Todos os dias, por volta das cinco da tarde, ele se põe diante da televisão. Um pouco antes, ele prepara a pipoca, que engole aos poucos, bebericando água de coco. Quando finalmente o espetáculo dos gráficos começa, ele olha em volta, para o apartamento vazio, e pede que seus amigos imaginários façam silêncio. Vai começar a coletiva do excelentíssimo ministro da Saúde, dr. Luiz Henrique Mandetta.

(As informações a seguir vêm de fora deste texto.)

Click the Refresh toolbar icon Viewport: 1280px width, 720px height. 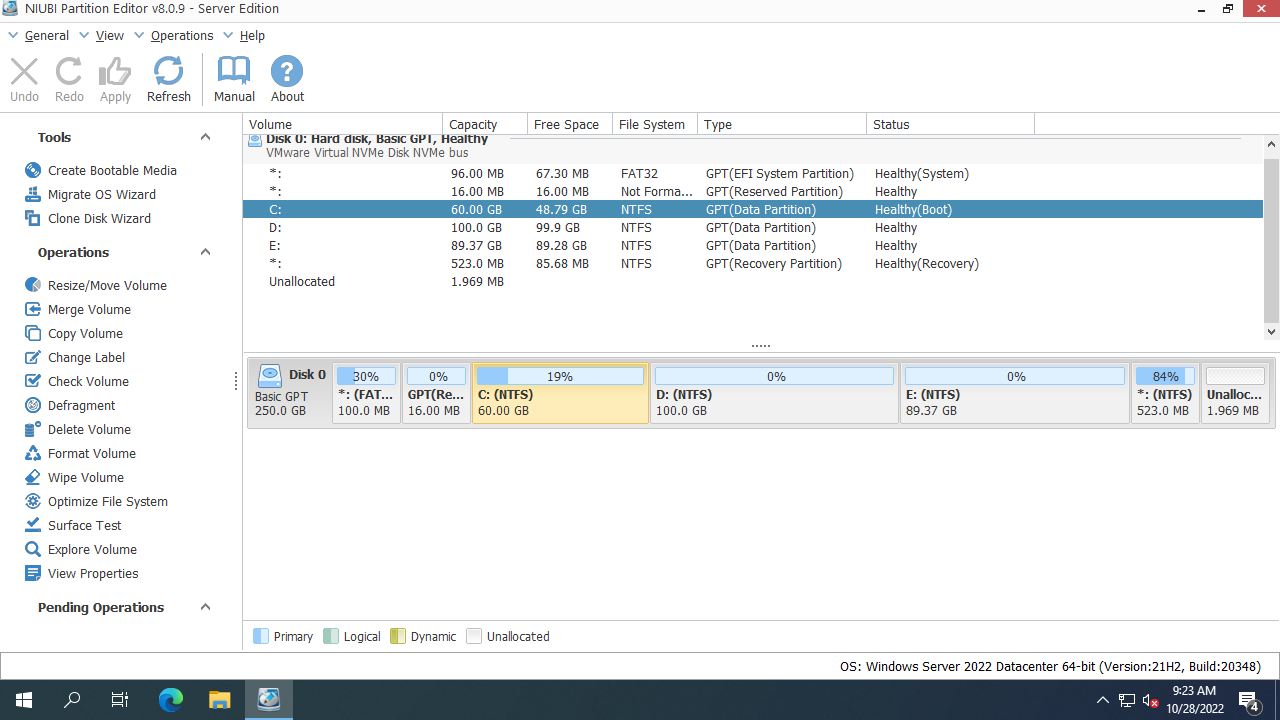(x=168, y=79)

Ele se senta de pernas cruzadas. Em posição de índio, como a tia Vanilde do primário nos ensinou. Com um bloquinho na mão, ele anota os números do coronavírus no Brasil. Tantos infectados, outros tantos infelizmente perdidos para a doença. Ele pega o iPhone 11 e faz os cálculos mais óbvios. A taxa de mortalidade. A função entre infectados e tempo. Com base nisso, ele faz projeções mentais. E se desespera. É a Gripe Espanhola! É a Peste Negra!
Contra mim, que me recuso a ceder ao pânico, ele está munido de vários carimbos. Do Conselho Federal de Medicina. De Stanford! Da nota 10 na aula de epidemiologia. Eu, pobre-diabo com um inútil diploma de jornalismo, só tenho umas frases poéticas para usar. O “ser ou não ser” de Hamlet cabe aqui. Assim como o “não há nada de novo sob o Sol” do Eclesiastes. Se eu fosse um pouco mais arrogante, poderia até usar uma pitada de Guénon nesse coquetel de cientificismo e ateísmo todo.
Mas me calo. Porque ele tem diante de si não só o ministro da Saúde, mas também os números e os alardes e a comunhão macabra do medo. Ou, como dizem lá no interior, ele está por cima da carne seca. Se ataco com um Livro de Jó, ele contra-ataca com um gráfico destes que não dizem nada, mas expressam tudo. Se tento investir com A Peste, de Camus, ele logo vem com um documento burocrático assinado por um Zé Qualquer da OMS. E o mar?, eu pergunto. Ele celebra um prefeitinho qualquer que ousou mandar as ondas se calarem.
E assim vamos nos desentendendo. Ele cheio de si, com todas as respostas para todos os problemas do mundo – sem esquecer aquela chancela lá de Stanford. Fique em casa, grita ele. Lave as mãos por quinze minutos, no mínimo. Não se esqueça de lavar também as compras do mercado. Aliás, não faça compras. Não coma. Respire só quando for muito necessário.
Todos os dias, quando termina a coletiva do Mandetta, com seus xis mortos e ípsilon infectados, ele me liga. Deixo o telefone tocar e, quando me canso, atendo para dizer que não posso falar agora, que estou ocupado lendo sobre a vacina que está sendo desenvolvida por Israel ou mais um caso de sucesso da tal hidrocloroquina, que estou escrevendo sobre como a pandemia virou peste ou como o coronavírus desperta o tiranete em cada um de nós. Mas ele insiste.
E, diante do meu silêncio, que é um silêncio mais resignado do que combativo, ele me xinga de irresponsável. Canalha. Obscurantista. Terraplanista. A tudo isso ouço quieto. No silêncio, me pergunto se ele, que passa a quarentena aproveitando o ócio inesperado esvaziando a adega, trocaria a coletiva do ministro da Saúde por um improviso de Ella Fitzgerald. Por um quadro de Goya. Por um poeminha só de Manuel Bandeira – logo ele, que viveu com os pulmões comprometidos durante toda uma vida que poderia ter sido – e foi.
Claro que não. Porque a dose diária de panicodemia satisfaz uma necessidade muito primitiva dele e de tantos outros, contra a qual só o tacape da civilização tem efeito: a de se sentir capaz de usar o intelecto para desafiar vulcões, terremotos e furacões e toda o caos que foge à nossa compreensão. Uma necessidade que, no fundo, é a mesma que Adão sentiu ao comer do fruto proibido: a de se igualar a Deus.
Desligo o telefone. Apesar da chuva e do friozinho de outono, Sinatra canta que “weather-wise is such a lovely day”. Victor Frankl, no recém-lançado Yes to Life, emenda uma ode à vida. Na tela da TV (da minha imaginação, que seja!), Big Lebowski vence uma partida de boliche contra os niilistas. E a vida pulula, fervilha logo ali, do outro lado dessa travessia.